Morning came: the 6th of October. There sat Dacian the Governor in all the glory of the world. Christian after Christian came before him, confessed CHRIST, and was beheaded. At last some one that stood by told the Governor of Faith. "She is a girl," they said: "she has been delicately brought up; she will yield if she be threatened with torture." And Dacian thought so too. For he knew not that GOD hath chosen the weak things of this world to confound the things that are mighty.
So Faith was sent for, came, and had her choice, to sacrifice to the idol, or to be broiled alive. What she said we know not; it is sufficient for us to know what^ she did.
All this while Caprais was watching from the wood, to see what would happen. Towards noon he saw multitudes of people flocking together to a small common outside the town. He saw some bringing heaps of wood, he saw others carrying straw, and others oil; he saw the billets set in order on the ground, the oil poured in, and the straw chopped up. Then he heard a sound as of blacksmiths, and saw them hanging a great iron frame over the heap. He saw the fire and the wood; and soon also he saw the lamb for the burnt offering. They brought Faith to the place, and there, for many hours, hanging on that iron frame, she passed through the fire.

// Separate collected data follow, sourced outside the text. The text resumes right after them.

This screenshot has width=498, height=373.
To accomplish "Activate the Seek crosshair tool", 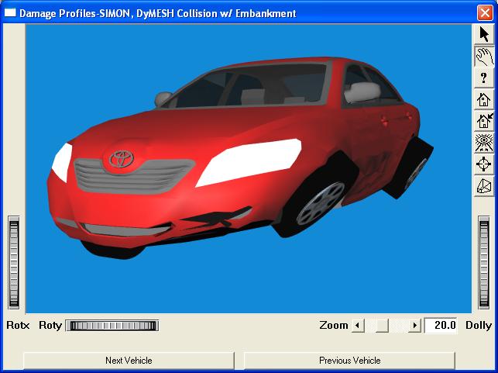I will tap(484, 164).
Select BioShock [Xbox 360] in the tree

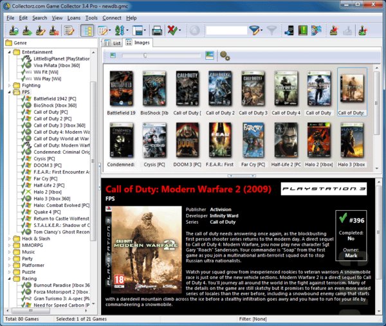[55, 105]
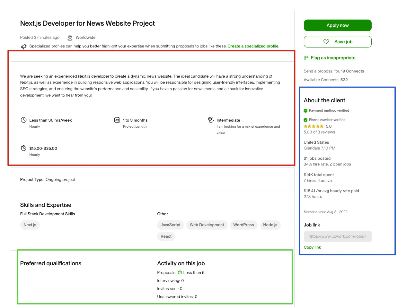This screenshot has width=406, height=307.
Task: Click the five-star client rating
Action: tap(313, 126)
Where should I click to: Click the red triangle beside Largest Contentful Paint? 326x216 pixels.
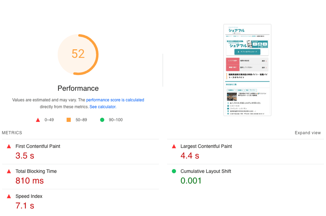[174, 147]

And it did kindle upon her. We nowhere read of her, as of some other Martyrs, that she did not feel its agony. How then was the promise fulfilled, "When thou passest through the fire, thou shalt not be burned?" That, by GOD'S grace, we must consider another time, as another Martyr shall give us the opportunity. Now we will only see what was the end of this fierce and long battle with Satan.
Some of the heathen that stood by, seeing how, hour after hour, Faith endured her torments, perceiving the wonderful courage that was given her, and the love, stronger than death, that she bore to her LORD, cried out that the GOD Whom Faith worshipped was the True GOD; that as for the gods of the heathen, they were but idols; and that they themselves were Christians. Dacian, enraged beyond measure, gave orders that they should be beheaded. They had no time to be baptized; but the Church teaches, as I shall have occasion to tell you more at length, that, in the case of such as these, their baptism of blood at their Martyrdom was sufficient.

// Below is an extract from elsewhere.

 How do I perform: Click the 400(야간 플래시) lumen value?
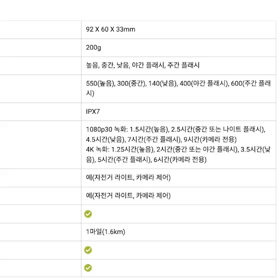(x=205, y=84)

Caprais saw all this; not only S. Faith's triumph when he was afraid to draw nigh, but he beheld the very heathen entering into the kingdom of heaven before him. The grace of GOD and his own fears long struggled for the mastery; but at last the grace of GOD prevailed. He came down, and professed himself to be a Christian, and was beheaded. And with him Faith also was beheaded; and thus both entered into the joy of their LORD.

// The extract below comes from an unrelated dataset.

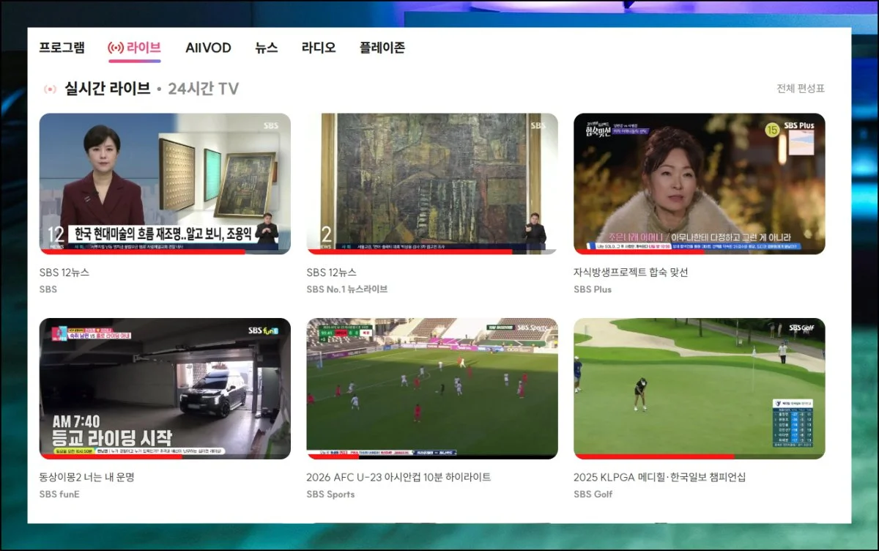Screen dimensions: 879x551
Task: Open the 프로그램 tab
Action: click(x=62, y=48)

Both entered it: but not alike gloriously. She that had the hardest battle in this life, doubtless has now the more exceeding reward. "One star differeth from another star," S. Paul teaches us, "in glory. So also is the resurrection of the dead." Here the first was last. The first in age, the first in honour, as being a Priest, the first in this world's strength, as being a man, was the last in confessing CHRIST, the last in the glory of suffering for Him,---the last, because he followed the example, and S. Faith set it.
Yet they are both blessed for evermore; and GOD grant that we may come only within a hundred degrees of either of them in glory!
And now to the King of Martyrs, JESUS CHRIST, be ascribed, with the FATHER and the HOLY GHOST, all honour and glory for ever. Amen.